I love reading books about hobbies, crafts, or disciplines that I have no actual relation to, at least when they're written this well. Miller runs a design bookshop in Seattle, and writes beautifully about his experiences and philosophies of shopkeeping. One of the very best books I read this year, simply because there's nothing better than listening to experts share their expertise, no matter the subject.

The Eighth Detective, Alex Pavesi

This was another coastal bookshop find, and wow, what a fantastic little delicacy of a mystery it was! An editor travels to a remote island to track down a long-forgotten mystery writer in hopes she might republish his collection of stories. Together they take a journey through each of the perfect little stories in his book, and while the writer reminisces about each one, the editor unearths little inconsistencies that puncture the writer's picture-perfect backstory... So good.
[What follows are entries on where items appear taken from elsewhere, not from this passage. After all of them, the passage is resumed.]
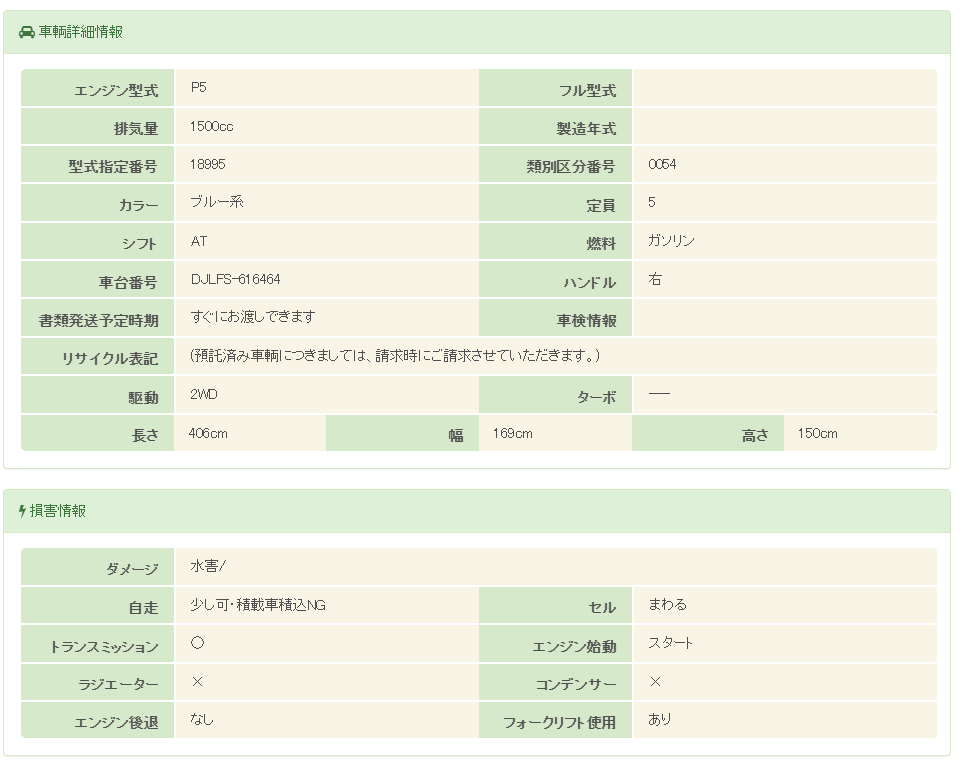Viewport: 964px width, 774px height.
Task: Click the recycle notation note text
Action: pyautogui.click(x=394, y=356)
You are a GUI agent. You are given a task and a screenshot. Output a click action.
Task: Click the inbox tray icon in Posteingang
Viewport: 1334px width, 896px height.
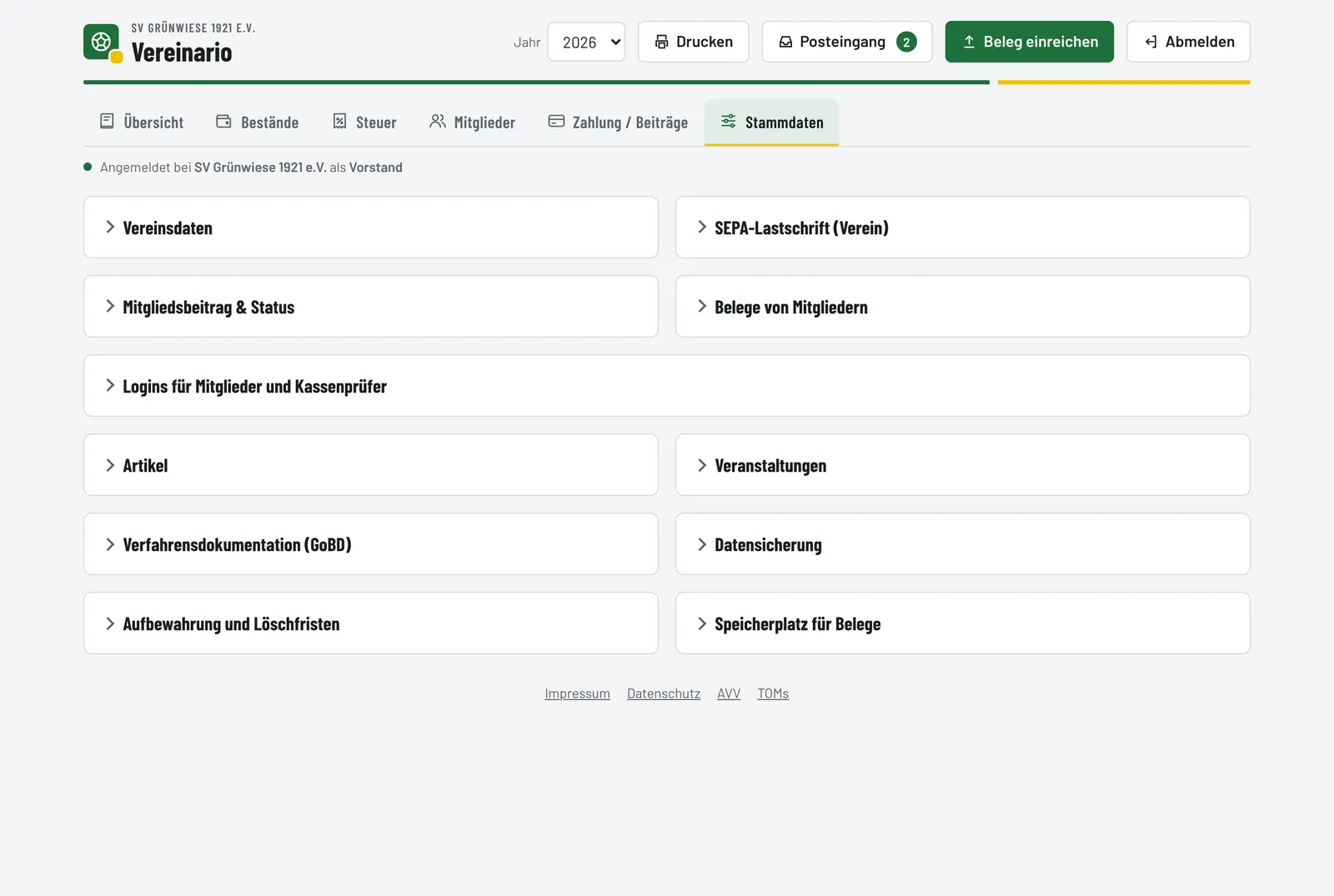coord(785,42)
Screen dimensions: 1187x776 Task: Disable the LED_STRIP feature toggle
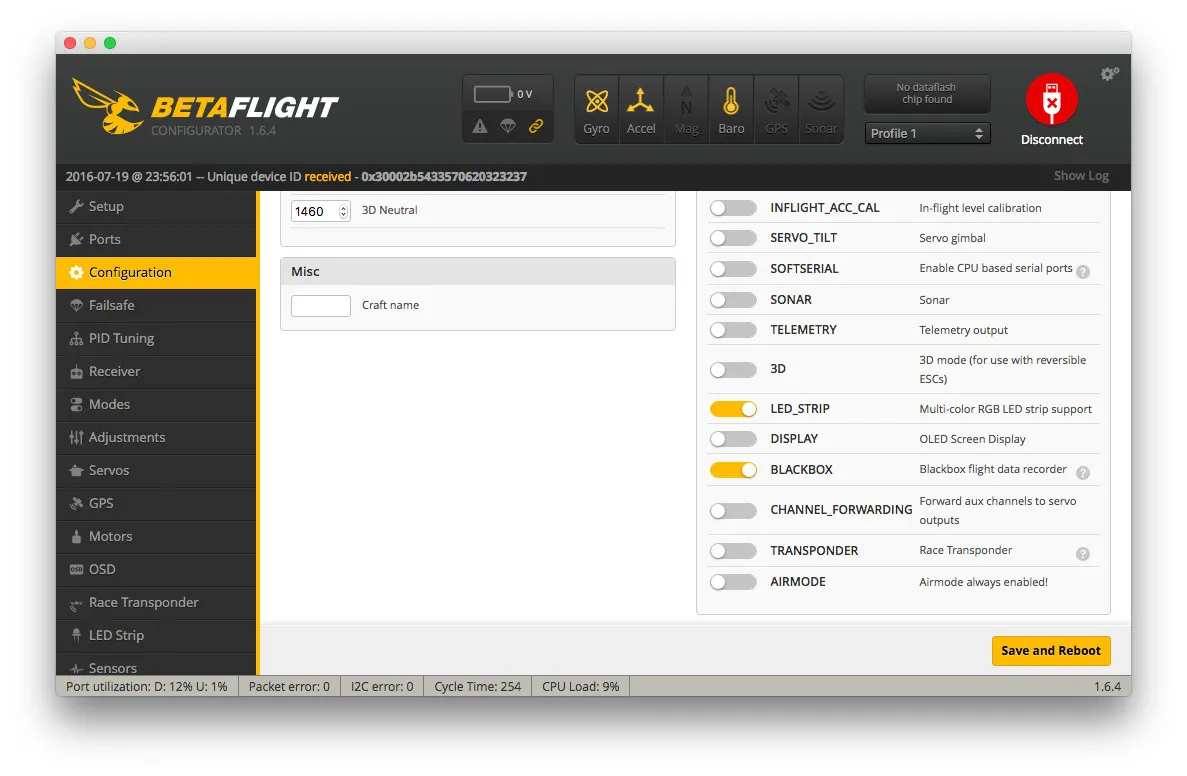(733, 409)
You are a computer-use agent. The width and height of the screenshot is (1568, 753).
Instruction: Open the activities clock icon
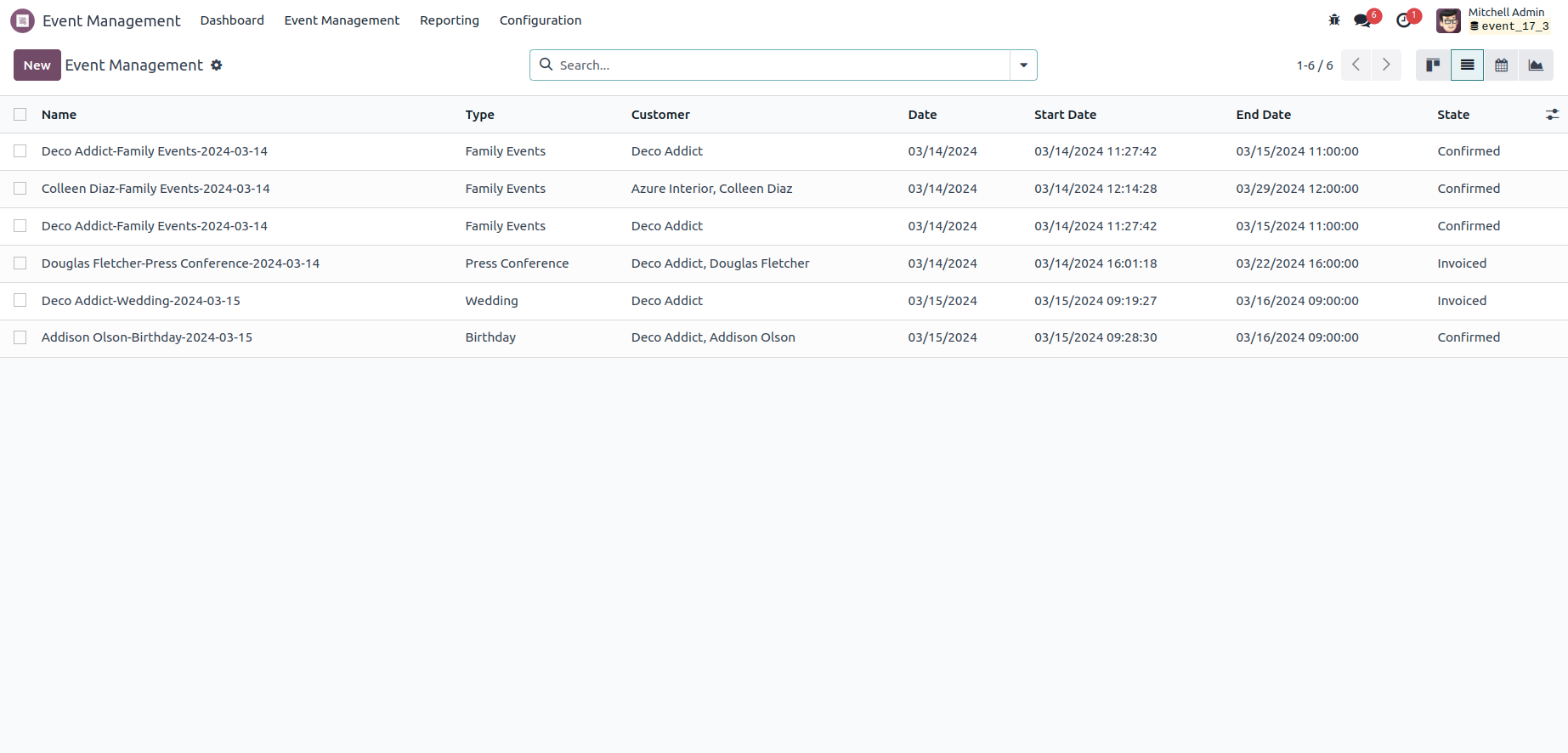[1403, 20]
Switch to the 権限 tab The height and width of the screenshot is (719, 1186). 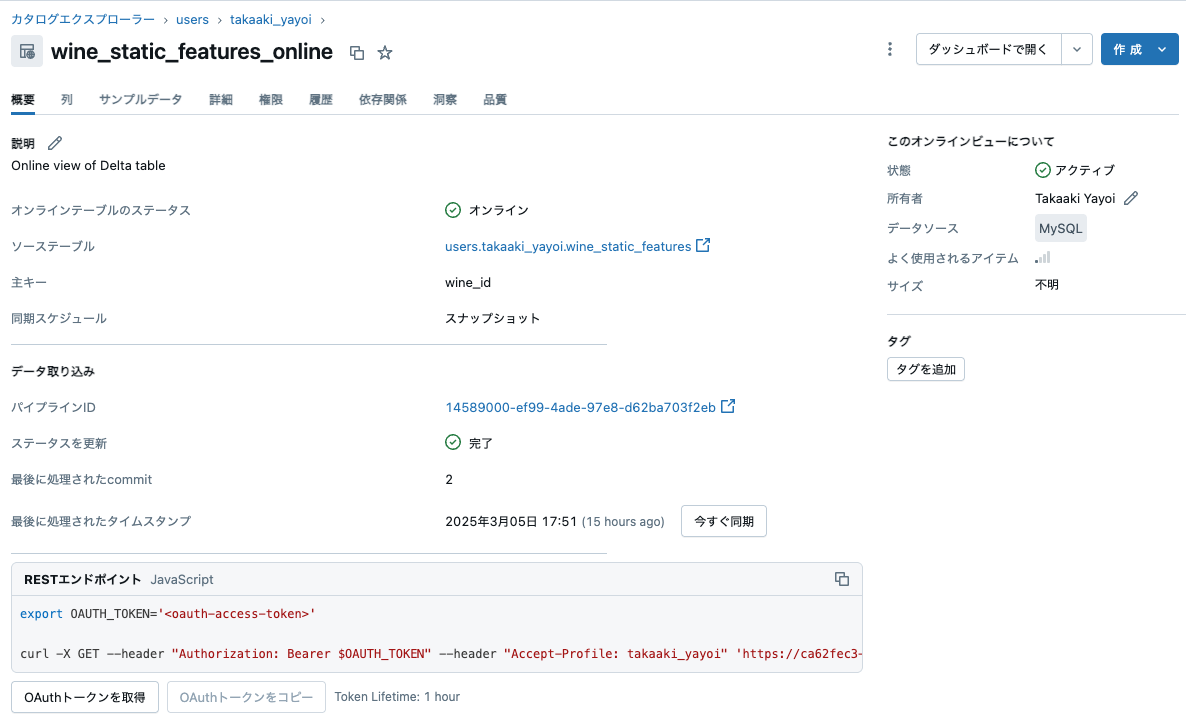click(x=271, y=99)
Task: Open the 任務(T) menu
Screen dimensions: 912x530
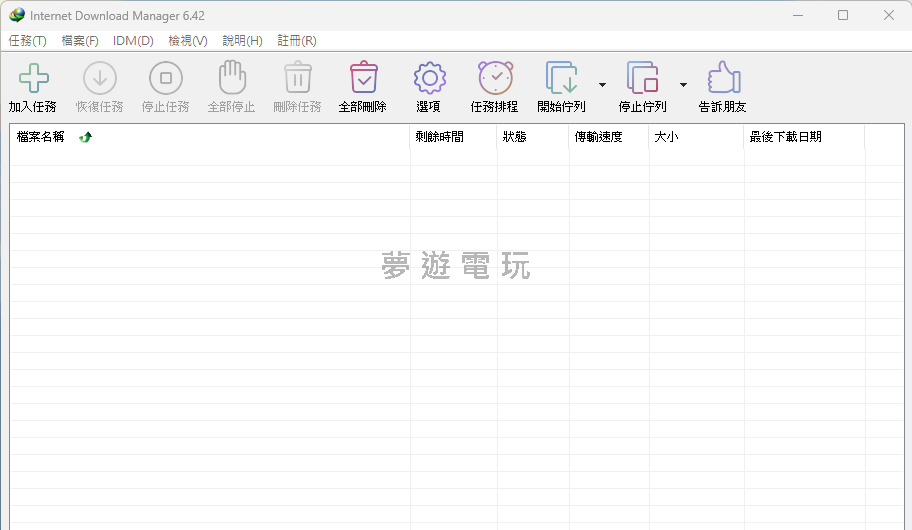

I'll definitely be watching for what Pavesi does next.

You Could Make This Place Beautiful, Maggie Smith

I'll just say this is a beautiful, essential book for anyone struggling with upheaval in their most private life, and leave it there.

Grief is the Thing With Feathers, Max Porter

I missed this book when it was published years ago, and came around to it at last this year. An elegant and terrifying modern-day fairy tale, written with incredible vividness and power.

The Prey Series, John Sandford

John Sandford is, as I know I've written before, my go-to comfort author. Every year, like clockwork, he produces 1-2 novels in his long-running series, and every year, the moment they're announced, I preorder them and wait, and wait, and then gorge in two days. This year I decided to circle back to the beginning of his most famous series, the Prey books, and read from the beginning. It's exciting to see how his writing has evolved over the years; his early novels show all the hallmarks of his journalism career, rich with detail, and over time, as author and reader develop a relationship of familiarity, Sandford's shorthand style emerges, until he becomes a looser, more confident writer. Read him long enough and the rich detail is still there, hanging in the spaces between the sparer descriptions and dialogue. This year I re-read the first nine books: Rules of Prey, Shadow Prey, Eyes of Prey, Silent Prey, Winter Prey, Night Prey, Mind Prey, Sudden Prey, and Secret Prey.

And what am I reading currently? The Mystery Writer, by Sulari Gentill. I've just begun it, and expect it'll wind up being the first book I complete in 2025.

Happy reading to everyone, and may 2025 bring you stacks and stacks of wonderful books.